▶ **What you have to do**:
Please report each line in the material below that includes "computer".

▶ **Data for analysis**:
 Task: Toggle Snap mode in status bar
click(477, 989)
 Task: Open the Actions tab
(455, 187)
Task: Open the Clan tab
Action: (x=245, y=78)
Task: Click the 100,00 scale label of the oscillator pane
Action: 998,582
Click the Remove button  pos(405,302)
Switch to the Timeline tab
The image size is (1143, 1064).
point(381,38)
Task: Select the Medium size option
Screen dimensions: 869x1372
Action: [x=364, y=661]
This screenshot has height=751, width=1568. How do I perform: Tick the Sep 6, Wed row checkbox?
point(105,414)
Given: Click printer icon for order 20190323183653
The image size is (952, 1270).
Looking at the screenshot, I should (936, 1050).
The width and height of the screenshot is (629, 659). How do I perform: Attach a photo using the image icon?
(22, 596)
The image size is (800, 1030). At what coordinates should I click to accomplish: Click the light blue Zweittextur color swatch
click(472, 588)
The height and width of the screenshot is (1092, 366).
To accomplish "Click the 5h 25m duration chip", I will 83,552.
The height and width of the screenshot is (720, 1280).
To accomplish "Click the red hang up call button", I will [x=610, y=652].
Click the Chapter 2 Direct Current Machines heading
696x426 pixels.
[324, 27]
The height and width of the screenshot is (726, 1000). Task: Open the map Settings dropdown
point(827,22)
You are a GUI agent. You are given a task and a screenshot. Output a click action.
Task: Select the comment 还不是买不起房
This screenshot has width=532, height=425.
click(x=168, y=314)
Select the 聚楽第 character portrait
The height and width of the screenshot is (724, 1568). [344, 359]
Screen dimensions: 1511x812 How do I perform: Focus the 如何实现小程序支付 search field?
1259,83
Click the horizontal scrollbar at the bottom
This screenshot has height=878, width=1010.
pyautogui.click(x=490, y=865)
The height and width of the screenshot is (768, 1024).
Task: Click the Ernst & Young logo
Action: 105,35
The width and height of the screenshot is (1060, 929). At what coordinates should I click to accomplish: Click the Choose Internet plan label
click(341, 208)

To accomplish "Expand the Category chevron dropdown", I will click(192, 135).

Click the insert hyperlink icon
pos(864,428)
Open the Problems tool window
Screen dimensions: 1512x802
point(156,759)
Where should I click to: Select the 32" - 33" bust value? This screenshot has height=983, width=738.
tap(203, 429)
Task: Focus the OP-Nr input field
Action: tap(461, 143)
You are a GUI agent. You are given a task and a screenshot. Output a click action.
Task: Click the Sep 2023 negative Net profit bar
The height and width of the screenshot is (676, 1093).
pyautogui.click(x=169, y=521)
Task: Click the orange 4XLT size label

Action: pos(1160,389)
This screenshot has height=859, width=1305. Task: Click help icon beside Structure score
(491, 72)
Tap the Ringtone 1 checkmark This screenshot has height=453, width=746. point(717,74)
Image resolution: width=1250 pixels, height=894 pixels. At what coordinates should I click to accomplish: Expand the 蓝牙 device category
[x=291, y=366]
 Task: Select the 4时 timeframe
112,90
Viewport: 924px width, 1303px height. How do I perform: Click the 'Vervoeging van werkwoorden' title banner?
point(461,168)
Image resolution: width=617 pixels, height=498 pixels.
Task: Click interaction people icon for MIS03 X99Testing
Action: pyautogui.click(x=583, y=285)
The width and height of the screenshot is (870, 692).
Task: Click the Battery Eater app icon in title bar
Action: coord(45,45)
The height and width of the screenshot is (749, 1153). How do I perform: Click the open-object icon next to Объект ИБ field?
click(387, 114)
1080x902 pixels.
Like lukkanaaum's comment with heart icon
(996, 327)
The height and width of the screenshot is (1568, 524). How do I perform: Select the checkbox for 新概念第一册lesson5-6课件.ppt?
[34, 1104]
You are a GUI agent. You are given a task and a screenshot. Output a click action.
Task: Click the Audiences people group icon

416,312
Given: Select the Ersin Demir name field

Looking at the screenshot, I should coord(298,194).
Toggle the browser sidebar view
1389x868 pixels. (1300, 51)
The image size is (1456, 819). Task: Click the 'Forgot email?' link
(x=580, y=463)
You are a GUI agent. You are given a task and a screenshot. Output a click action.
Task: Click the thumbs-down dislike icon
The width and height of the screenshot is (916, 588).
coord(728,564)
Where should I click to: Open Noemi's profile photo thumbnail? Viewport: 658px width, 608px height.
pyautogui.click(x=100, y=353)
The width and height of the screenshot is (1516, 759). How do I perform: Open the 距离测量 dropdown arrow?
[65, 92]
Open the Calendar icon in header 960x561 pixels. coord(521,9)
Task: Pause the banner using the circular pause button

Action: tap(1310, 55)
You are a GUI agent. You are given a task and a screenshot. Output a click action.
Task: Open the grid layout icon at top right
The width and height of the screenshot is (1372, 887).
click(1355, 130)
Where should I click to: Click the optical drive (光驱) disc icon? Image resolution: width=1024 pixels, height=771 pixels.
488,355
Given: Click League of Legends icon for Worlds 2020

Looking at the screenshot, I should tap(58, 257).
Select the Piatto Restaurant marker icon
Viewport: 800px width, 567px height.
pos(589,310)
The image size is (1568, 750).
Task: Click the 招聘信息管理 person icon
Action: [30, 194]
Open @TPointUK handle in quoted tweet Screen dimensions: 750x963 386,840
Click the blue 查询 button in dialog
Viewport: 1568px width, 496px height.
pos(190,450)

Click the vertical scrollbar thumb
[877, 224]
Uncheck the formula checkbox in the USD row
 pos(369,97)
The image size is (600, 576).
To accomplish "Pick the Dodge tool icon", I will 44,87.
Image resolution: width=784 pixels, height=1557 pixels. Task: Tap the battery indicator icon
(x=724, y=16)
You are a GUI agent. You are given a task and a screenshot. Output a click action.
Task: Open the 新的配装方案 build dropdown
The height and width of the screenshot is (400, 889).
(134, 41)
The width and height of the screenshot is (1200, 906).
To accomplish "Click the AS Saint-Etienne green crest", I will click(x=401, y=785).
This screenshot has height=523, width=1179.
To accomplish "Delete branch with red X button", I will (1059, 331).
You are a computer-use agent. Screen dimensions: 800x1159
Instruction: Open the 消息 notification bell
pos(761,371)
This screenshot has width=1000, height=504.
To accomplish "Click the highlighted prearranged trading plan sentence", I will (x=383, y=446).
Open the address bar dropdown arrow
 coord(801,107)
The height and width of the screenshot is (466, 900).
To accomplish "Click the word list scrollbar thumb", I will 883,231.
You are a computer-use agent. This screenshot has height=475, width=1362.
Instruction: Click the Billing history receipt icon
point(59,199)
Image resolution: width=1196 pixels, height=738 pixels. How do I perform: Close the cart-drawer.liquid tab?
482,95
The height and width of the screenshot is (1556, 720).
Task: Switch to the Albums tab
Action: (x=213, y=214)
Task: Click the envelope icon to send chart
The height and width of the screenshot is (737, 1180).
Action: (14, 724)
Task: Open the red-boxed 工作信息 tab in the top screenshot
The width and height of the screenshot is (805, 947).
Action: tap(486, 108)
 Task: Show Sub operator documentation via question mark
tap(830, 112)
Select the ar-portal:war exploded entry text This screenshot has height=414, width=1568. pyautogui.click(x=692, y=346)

▶ **Solution for this task**:
You are a computer-use agent. Screen dimensions: 800x1159
You are a computer-use agent. This screenshot has height=475, width=1362.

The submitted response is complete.